▶

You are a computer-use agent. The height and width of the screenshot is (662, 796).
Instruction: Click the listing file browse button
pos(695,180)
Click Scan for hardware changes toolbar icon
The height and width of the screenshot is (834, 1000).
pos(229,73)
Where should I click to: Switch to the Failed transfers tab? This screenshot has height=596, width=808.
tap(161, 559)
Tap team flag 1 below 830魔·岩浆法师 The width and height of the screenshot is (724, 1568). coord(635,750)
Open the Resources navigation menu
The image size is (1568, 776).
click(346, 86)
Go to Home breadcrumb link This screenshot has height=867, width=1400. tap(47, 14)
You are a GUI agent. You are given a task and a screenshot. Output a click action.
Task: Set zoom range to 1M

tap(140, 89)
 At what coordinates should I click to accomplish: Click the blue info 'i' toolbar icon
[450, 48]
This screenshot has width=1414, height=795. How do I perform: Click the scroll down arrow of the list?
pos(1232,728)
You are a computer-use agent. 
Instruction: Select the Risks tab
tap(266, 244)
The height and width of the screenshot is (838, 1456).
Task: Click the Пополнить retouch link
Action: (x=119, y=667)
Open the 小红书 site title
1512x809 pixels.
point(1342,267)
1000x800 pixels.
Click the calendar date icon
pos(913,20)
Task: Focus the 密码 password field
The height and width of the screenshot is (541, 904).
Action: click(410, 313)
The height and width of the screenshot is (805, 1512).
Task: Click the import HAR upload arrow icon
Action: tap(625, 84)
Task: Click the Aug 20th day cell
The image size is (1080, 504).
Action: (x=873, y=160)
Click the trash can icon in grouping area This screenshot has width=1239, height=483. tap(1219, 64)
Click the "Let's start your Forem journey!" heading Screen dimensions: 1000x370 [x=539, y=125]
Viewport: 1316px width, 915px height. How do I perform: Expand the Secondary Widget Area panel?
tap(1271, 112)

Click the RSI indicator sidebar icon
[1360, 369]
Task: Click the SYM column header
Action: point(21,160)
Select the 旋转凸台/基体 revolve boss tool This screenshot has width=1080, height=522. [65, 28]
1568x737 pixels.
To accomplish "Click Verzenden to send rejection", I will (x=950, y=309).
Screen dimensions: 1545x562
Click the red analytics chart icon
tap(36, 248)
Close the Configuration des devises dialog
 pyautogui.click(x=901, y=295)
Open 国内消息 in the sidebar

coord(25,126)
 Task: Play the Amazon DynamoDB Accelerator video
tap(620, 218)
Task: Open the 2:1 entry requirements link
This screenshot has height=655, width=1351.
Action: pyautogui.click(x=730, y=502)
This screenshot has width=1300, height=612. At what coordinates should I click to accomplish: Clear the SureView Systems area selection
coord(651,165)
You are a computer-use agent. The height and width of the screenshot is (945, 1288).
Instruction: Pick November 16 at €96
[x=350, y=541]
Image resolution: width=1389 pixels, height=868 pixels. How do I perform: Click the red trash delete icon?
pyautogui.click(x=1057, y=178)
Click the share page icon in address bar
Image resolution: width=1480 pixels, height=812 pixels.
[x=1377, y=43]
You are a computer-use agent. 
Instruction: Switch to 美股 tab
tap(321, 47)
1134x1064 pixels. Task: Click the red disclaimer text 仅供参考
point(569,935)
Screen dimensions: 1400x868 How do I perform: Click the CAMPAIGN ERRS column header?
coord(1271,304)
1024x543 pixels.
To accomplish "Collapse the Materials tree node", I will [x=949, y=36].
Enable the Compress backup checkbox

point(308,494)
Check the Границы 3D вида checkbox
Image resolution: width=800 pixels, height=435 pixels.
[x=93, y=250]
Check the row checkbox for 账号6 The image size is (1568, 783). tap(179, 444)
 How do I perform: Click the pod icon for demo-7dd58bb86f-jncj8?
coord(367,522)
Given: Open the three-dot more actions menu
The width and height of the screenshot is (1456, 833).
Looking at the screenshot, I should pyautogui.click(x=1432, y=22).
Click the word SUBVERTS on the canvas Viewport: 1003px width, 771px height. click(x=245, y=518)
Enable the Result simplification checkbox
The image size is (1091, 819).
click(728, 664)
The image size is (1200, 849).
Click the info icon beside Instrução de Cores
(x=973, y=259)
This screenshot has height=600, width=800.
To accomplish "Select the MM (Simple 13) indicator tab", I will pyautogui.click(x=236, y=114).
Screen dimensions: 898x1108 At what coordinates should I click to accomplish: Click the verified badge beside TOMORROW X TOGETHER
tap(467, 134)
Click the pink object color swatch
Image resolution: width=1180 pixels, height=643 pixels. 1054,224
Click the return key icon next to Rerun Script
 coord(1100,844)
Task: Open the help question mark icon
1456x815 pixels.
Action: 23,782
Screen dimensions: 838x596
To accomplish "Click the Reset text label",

◀

▶ _PROBLEM TO SOLVE_
Reproduce all of the records above, replacing every "Instruction" with "Command" and keeping everything else unchanged.

▶ _EXERCISE ANSWER_
You are a computer-use agent. The height and width of the screenshot is (662, 796).
Command: Click the listing file browse button
pos(695,180)
Click Scan for hardware changes toolbar icon
The height and width of the screenshot is (834, 1000).
pos(229,73)
Where should I click to: Switch to the Failed transfers tab? This screenshot has height=596, width=808.
tap(161, 559)
Tap team flag 1 below 830魔·岩浆法师 The width and height of the screenshot is (724, 1568). coord(635,750)
Open the Resources navigation menu
The image size is (1568, 776).
click(346, 86)
Go to Home breadcrumb link This screenshot has height=867, width=1400. tap(47, 14)
You are a GUI agent. You are given a task and a screenshot. Output a click action.
Task: Set zoom range to 1M

tap(140, 89)
 At what coordinates should I click to accomplish: Click the blue info 'i' toolbar icon
[450, 48]
This screenshot has width=1414, height=795. How do I perform: Click the scroll down arrow of the list?
pos(1232,728)
You are a computer-use agent. 
Command: Select the Risks tab
tap(266, 244)
The height and width of the screenshot is (838, 1456).
Task: Click the Пополнить retouch link
Action: (x=119, y=667)
Open the 小红书 site title
1512x809 pixels.
point(1342,267)
1000x800 pixels.
Click the calendar date icon
pos(913,20)
Task: Focus the 密码 password field
The height and width of the screenshot is (541, 904).
Action: click(410, 313)
The height and width of the screenshot is (805, 1512).
Task: Click the import HAR upload arrow icon
Action: tap(625, 84)
Task: Click the Aug 20th day cell
The image size is (1080, 504).
Action: (x=873, y=160)
Click the trash can icon in grouping area This screenshot has width=1239, height=483. tap(1219, 64)
Click the "Let's start your Forem journey!" heading Screen dimensions: 1000x370 [x=539, y=125]
Viewport: 1316px width, 915px height. How do I perform: Expand the Secondary Widget Area panel?
tap(1271, 112)

Click the RSI indicator sidebar icon
[1360, 369]
Task: Click the SYM column header
Action: point(21,160)
Select the 旋转凸台/基体 revolve boss tool This screenshot has width=1080, height=522. [65, 28]
1568x737 pixels.
To accomplish "Click Verzenden to send rejection", I will (x=950, y=309).
Screen dimensions: 1545x562
Click the red analytics chart icon
tap(36, 248)
Close the Configuration des devises dialog
 pyautogui.click(x=901, y=295)
Open 国内消息 in the sidebar

coord(25,126)
 Task: Play the Amazon DynamoDB Accelerator video
tap(620, 218)
Task: Open the 2:1 entry requirements link
This screenshot has height=655, width=1351.
Action: pyautogui.click(x=730, y=502)
This screenshot has width=1300, height=612. At what coordinates should I click to accomplish: Clear the SureView Systems area selection
coord(651,165)
You are a computer-use agent. The height and width of the screenshot is (945, 1288).
Command: Pick November 16 at €96
[x=350, y=541]
Image resolution: width=1389 pixels, height=868 pixels. How do I perform: Click the red trash delete icon?
pyautogui.click(x=1057, y=178)
Click the share page icon in address bar
Image resolution: width=1480 pixels, height=812 pixels.
[x=1377, y=43]
You are a computer-use agent. 
Command: Switch to 美股 tab
tap(321, 47)
1134x1064 pixels. Task: Click the red disclaimer text 仅供参考
point(569,935)
Screen dimensions: 1400x868 How do I perform: Click the CAMPAIGN ERRS column header?
coord(1271,304)
1024x543 pixels.
To accomplish "Collapse the Materials tree node", I will [x=949, y=36].
Enable the Compress backup checkbox

point(308,494)
Check the Границы 3D вида checkbox
Image resolution: width=800 pixels, height=435 pixels.
[x=93, y=250]
Check the row checkbox for 账号6 The image size is (1568, 783). tap(179, 444)
 How do I perform: Click the pod icon for demo-7dd58bb86f-jncj8?
coord(367,522)
Given: Open the three-dot more actions menu
The width and height of the screenshot is (1456, 833).
Looking at the screenshot, I should pyautogui.click(x=1432, y=22).
Click the word SUBVERTS on the canvas Viewport: 1003px width, 771px height. click(x=245, y=518)
Enable the Result simplification checkbox
The image size is (1091, 819).
click(728, 664)
The image size is (1200, 849).
Click the info icon beside Instrução de Cores
(x=973, y=259)
This screenshot has height=600, width=800.
To accomplish "Select the MM (Simple 13) indicator tab", I will pyautogui.click(x=236, y=114).
Screen dimensions: 898x1108 At what coordinates should I click to accomplish: Click the verified badge beside TOMORROW X TOGETHER
tap(467, 134)
Click the pink object color swatch
Image resolution: width=1180 pixels, height=643 pixels. 1054,224
Click the return key icon next to Rerun Script
 coord(1100,844)
Task: Open the help question mark icon
1456x815 pixels.
Action: 23,782
Screen dimensions: 838x596
To accomplish "Click the Reset text label",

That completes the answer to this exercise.